Нужно оживить в памяти шестидесятые годы, чтобы увидеть, какое идеологическое напряжение скрывалось за этими формулировками.
Коммунизм, обещанный уже живущему поколению советских людей – поколению, все острее осознававшему проблему пустеющих прилавков, – с идеологической принудительностью превращался в мечту об обществе потребления, хотя бы и коллективистского. Проекты распределения потребительских благ между членами коммунистических коллективов столь же принудительно тяготели к казарменным упрощениям. В «литературе по научному коммунизму», которая после XXII съезда партии росла как на дрожжах, формула «каждому по потребностям» все чаще сводилась к идее пристойного отоваривания трудящихся по рецептам народного государства. Э.В. Ильенков решительно порывает с этим образом мысли.
Формулы «каждому по потребностям» он, насколько мне известно, в печатных своих работах просто не вспоминает, а в частных беседах определяет ее как вульгарно-экономическую.
Сохраняется идеал безгосударственного социального устройства (коммунизм, настаивает Эвальд, – это прежде всего коммунистическое общественное самоуправление).
На место благосостояния в значении потребительского достатка встает приобщение к богатству культуры.

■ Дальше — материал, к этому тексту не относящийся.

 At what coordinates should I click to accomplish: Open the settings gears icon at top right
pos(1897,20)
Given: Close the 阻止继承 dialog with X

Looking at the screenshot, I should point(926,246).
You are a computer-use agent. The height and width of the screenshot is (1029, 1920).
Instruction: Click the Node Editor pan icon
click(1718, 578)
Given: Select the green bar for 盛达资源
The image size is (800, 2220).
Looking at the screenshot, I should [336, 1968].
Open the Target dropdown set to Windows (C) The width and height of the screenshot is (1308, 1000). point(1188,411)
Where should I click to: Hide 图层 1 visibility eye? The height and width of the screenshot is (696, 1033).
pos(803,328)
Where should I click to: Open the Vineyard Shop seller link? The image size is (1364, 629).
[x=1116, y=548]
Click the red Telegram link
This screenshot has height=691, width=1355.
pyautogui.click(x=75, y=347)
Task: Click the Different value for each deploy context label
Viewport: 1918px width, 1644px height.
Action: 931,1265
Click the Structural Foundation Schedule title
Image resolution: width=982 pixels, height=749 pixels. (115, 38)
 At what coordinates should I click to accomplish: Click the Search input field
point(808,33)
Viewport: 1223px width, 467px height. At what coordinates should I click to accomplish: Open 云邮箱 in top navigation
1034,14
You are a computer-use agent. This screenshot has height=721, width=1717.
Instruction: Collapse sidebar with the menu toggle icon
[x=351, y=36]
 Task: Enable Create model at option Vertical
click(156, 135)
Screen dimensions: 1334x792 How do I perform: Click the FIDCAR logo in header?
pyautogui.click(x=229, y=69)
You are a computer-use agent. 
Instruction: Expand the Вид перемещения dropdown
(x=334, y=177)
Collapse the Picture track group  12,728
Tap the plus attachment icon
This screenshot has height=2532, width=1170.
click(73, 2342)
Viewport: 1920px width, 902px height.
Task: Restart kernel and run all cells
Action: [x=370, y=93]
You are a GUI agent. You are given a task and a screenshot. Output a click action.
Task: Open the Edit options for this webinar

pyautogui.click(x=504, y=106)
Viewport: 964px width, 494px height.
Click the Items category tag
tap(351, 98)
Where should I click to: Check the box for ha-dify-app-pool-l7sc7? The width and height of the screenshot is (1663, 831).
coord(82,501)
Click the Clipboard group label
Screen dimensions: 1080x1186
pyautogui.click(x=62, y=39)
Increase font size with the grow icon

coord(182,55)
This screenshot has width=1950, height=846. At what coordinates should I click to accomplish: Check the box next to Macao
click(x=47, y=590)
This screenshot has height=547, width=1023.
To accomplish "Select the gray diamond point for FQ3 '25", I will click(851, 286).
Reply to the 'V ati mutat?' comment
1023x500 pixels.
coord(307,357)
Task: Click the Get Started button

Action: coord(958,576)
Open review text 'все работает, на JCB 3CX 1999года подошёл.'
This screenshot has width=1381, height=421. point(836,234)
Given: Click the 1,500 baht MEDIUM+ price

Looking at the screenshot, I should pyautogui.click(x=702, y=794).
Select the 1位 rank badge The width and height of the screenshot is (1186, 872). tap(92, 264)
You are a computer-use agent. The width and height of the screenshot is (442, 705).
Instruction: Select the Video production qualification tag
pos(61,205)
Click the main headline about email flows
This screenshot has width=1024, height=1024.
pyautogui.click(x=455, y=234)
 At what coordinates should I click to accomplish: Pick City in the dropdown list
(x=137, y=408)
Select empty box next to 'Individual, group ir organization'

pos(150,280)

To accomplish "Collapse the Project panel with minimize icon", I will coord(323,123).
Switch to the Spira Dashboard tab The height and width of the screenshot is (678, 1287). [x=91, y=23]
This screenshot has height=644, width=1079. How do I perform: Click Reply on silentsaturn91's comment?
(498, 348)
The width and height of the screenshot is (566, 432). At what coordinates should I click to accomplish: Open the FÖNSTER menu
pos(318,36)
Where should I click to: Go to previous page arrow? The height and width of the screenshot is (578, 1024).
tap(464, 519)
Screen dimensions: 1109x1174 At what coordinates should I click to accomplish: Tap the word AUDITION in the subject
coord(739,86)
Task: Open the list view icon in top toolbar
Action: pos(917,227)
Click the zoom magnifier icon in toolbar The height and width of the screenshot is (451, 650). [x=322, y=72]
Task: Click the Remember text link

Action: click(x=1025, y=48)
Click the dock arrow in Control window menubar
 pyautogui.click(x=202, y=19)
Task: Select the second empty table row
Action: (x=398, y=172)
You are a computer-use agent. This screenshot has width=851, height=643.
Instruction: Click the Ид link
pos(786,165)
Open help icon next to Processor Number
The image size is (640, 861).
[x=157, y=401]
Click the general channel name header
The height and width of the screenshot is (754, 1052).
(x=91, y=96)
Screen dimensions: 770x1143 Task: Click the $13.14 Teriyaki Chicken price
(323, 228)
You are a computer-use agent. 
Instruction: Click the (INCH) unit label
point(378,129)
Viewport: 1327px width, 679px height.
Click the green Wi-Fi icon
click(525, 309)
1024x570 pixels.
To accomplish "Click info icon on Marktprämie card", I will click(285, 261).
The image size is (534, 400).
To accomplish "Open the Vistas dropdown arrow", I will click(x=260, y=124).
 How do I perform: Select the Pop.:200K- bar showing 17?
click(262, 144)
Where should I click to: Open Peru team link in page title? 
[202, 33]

К оппозиции частной и общественной собственности (двух противостоящих друг другу форм обладания) добавляется удивительная категория «личной собственности», коннотацией которой могут быть лишь «освоение» и «достояние». («Личная собственность» – новаторская по характеру категория, которая может с полным основанием называться неомарксистской.)